| Time | 5 Months (2024/2025) |
|---|---|
| Team Members | Andrea Borsato, Sarah Cosentino, Zixin Mou, Zhuoyue Song, Giulia JiangXian Zhu |
| Role | Design Research / Visual Design / Interaction Design |
| Course | Politecnico di Milano - Final Design Studio 2 (More-than-Human AI) | Supervisors | Elisa Giaccardi, Francesco Vergani, Salvatore Andolina, |
Ripples: Voices of the Lagoon is an interactive installation that explores ecological justice through a more-than-human lens. Set in a speculative future of the Venetian Lagoon, the installation invites visitors to participate in a shared governance scenario with non-human entities such as salt marshes, mollusks, and even the MOSE infrastructure. By translating weight shifts into audiovisual disturbances, Ripples offers a multisensory experience of imbalance and environmental negotiation.

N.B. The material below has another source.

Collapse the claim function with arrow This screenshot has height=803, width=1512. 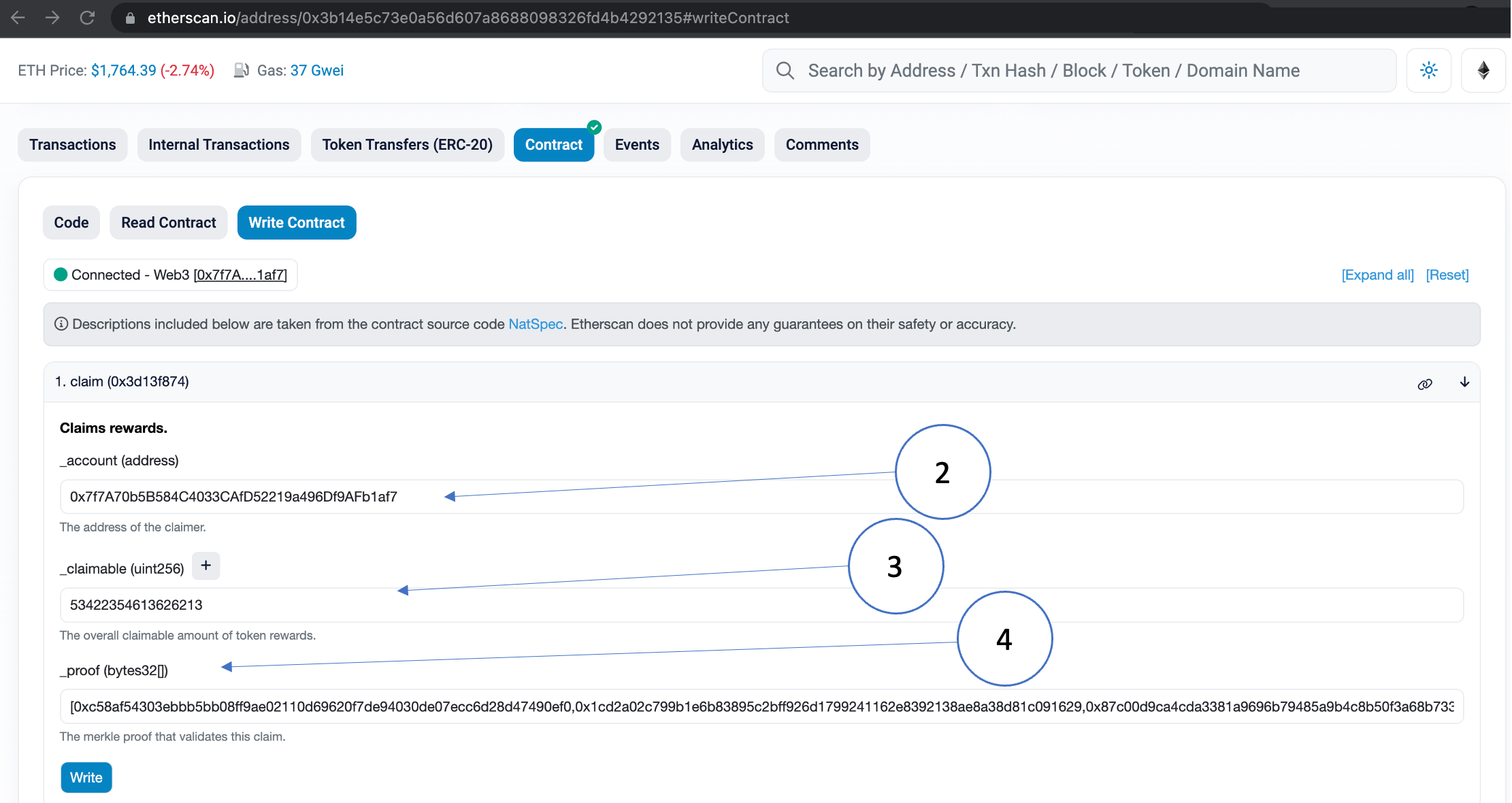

The MOSE system was designed to shield Venice from rising sea levels, yet it has brought unintended ecological harm. By closing the lagoon off from tidal flows, MOSE accelerates the erosion of salt marshes and alters the delicate ecosystem it was meant to protect. Ripples challenges this preservation model and asks: what does it mean to preserve a place if we silence its living systems?
The installation fabulates a future where governance is shared between human and more-than-human actors. Visitors are invited to redistribute symbolic resources—pebbles—across totems representing different lagoonal entities. These gestures enact political choices, influencing which entities are amplified or silenced. Through this, Ripples renders visible the asymmetries of multispecies justice and asks participants to listen beyond the human.
Visitors interact with the installation by placing pebbles onto a circular platform supported by load sensors. As weights shift, TouchDesigner software translates the imbalance into glitching audio-visual feedback: distorted speech, flickering lights, disrupted soundscapes. Each totem embodies a multispecies presence, and the system responds by amplifying or suppressing their “voices” accordingly.